A “prose poem” — just to clarify the oxymoronic term in the title of Joal Hetherington’s collection “On the Edge of No Answer: prose poems” — is a poem with no line breaks. This is an oversimplification, of course, but nonetheless the guts of the meaning.

A poem, in one way of saying it, consists of language concentrated into patterns of sound and rhythm to exert an impact on readers similar to that of music. And words have the added capability of conveying imagery and abstraction. So lines break in poems to call attention to rhythmic patterns. (These may be formal, regular meters, or “free verse,” jazzlike, irregular, spoken patterns.) Not all contemporary poets seem fully conversant with this basic fact of prosody.

Joal Hetherington is, though, I’m pretty sure. Her prose poems, like all the ones that have been written since the form first took hold in France in the mid-19th century, are paragraphs that sound like poetry — there is a definite music to every entry, and they’re full of oddly constructed figures of speech and dreamlike metaphors that you normally associate with poetry, not prose. For example, “how to tell time” begins:

“No one knows what time looks like. Just ask your friends — even those who claim to be most familiar can’t tell you; it turns out they’ve only ever caught a glimpse of him turning a corner as he walks away with that fluid, unstoppable stride”

The opening sentence is kind of startling in a poetic way (who ever thought to visualize time?) and then goes on to personify time as an elusive human disappearing around corners.

Most of our poets would break this sentence (and the three that follow it) into lines that call attention to the irregular speech rhythms they form. Many times those breaks seem arbitrary, but we’d understand by looking at them that we should read them with an eye to their musical and figurative meanings. So why does Hetherington cast them as prose, instead?

Advertisement

The answer, to me, is: because she understands that our poetry (including hers) tends to be prosaic. So instead of pretending her prose is high poetry by breaking it into lines, she has the guts to mark it down as prose, in accord with longstanding conventions. She gains a lot of advantages through this unconventional honesty about convention.

One is that, since each little chapter is in prose, the whole book is a lot easier to receive as a narrative, which it is, and which you might not notice, exactly, if the chapters were cast with line breaks.
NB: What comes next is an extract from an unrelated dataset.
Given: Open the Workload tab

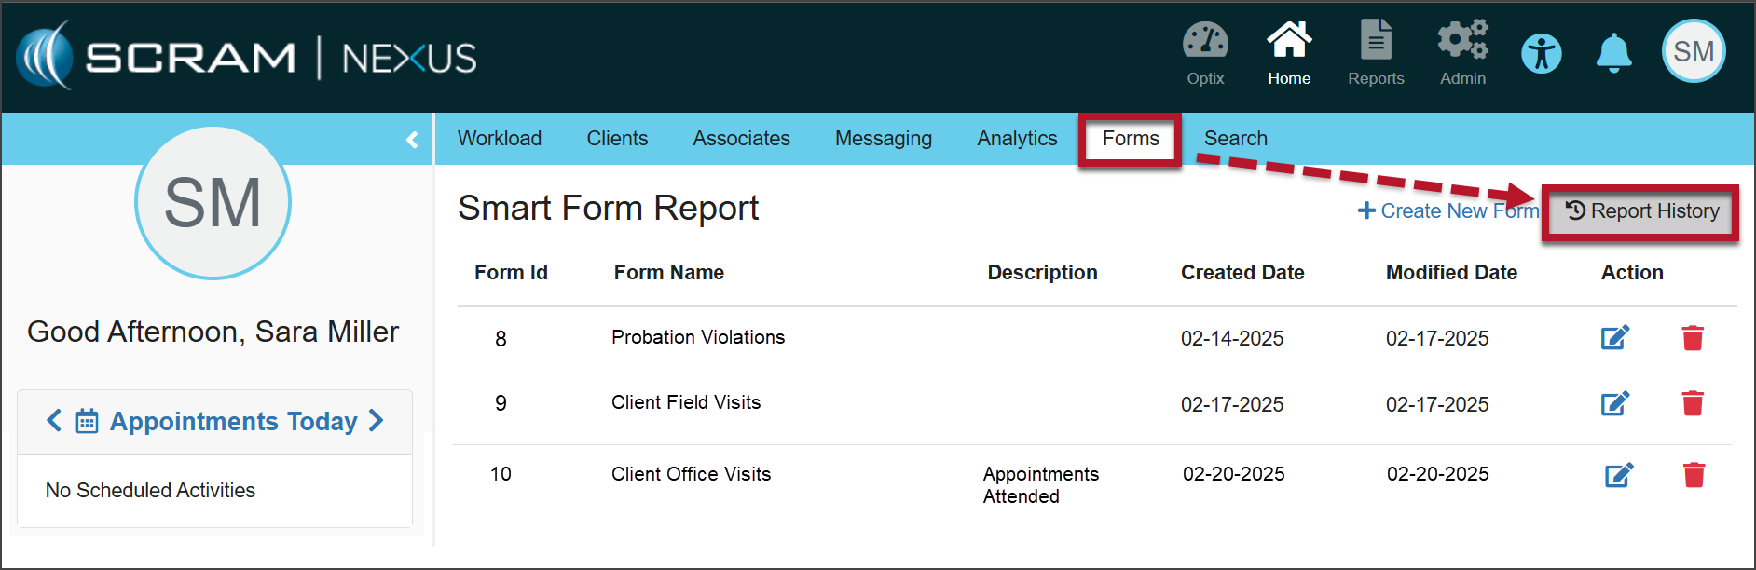Looking at the screenshot, I should [499, 139].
The book’s six sections move through an engaging, often wry, heart-startling process of introspection which in most people (who take seriously the Socratic observation that the unexamined life is not worth living) plays out over a whole lifetime.

Section i, “the little part of you that I know,” reflects a person in a kind of youthful lostness, maybe like Dante’s dark woods in suburbia, who is trying to figure out what is happening around her, minute for minute. In “isn’t” we hear: “It isn’t what you said it was. It wasn’t what you thought he did. It takes more than that to turn wine into water. It isn’t whether, but when. It certainly isn’t Zen.”
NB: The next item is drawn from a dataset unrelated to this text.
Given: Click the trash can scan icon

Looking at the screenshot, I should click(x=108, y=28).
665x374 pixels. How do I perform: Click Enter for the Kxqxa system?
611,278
Scene after scene is given in entertaining, precise, oddly made sentences like these. In section ii, “plan b,” we go deeper into the seeking psyche, where ghosts and numinous words live pregnantly and often bewilderingly, sometimes fragrant with the stream-of-consciousness sensibilities of Virginia Woolf. Section iii, “whatever after,” progresses into a world of explanations according to fairy tales and myths. Youthful self-importance, maybe, making its slow, painful fade.
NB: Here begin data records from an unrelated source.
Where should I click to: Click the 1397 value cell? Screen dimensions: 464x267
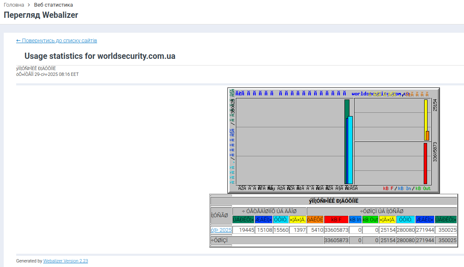298,230
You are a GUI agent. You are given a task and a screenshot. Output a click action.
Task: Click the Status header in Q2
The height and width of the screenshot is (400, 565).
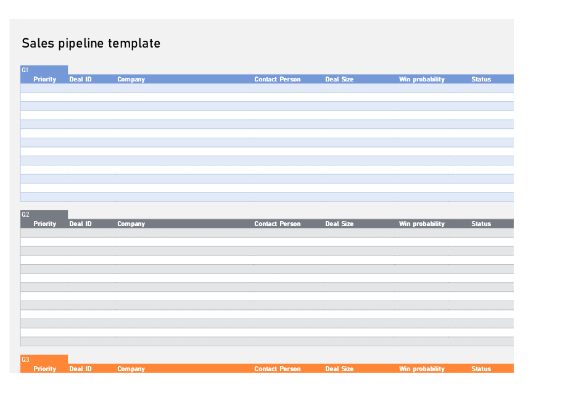click(x=481, y=223)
The learning, maturing narrative voices move from fantasized to practical problems of self-identity in section iv, “compass,” only to discover toward the end in “destination” that the journey has led to “the suspension-of-disbelief bridge, which has only a middle and no beginning or end, and you realize for the first time that all things are possible.” Notes toward a supreme fiction of life.

This revelation does not lead to nirvana, however. Section v is titled “guilty bystander,” where the expanded consciousness finds uncertainty on a level the narrators of section i had no inkling of. Section vi is titled “life in prism,” a play on words that delightfully reflects the inescapable unsteadiness of a late-life wisdom. “Holding still” begins: “It only works if you think of it as flying — soaring, hovering in place, the kind of vivid unmotion that achieves a state of grace. Otherwise it’s an endless stop-action of failed effort, the muscles that twitch, the refused world-worrying itch, the blink that shutters the day into a frame-by-frame shatter.”

Advertisement

To oversimplify it, this is a book about how the humdrum world, your innermost psyche and what you tell yourself about them fuse to make the place (story) you live in. It’s in prose, but it strikes your mind like good poetry, which means you grasp it beyond the limits of rational understanding.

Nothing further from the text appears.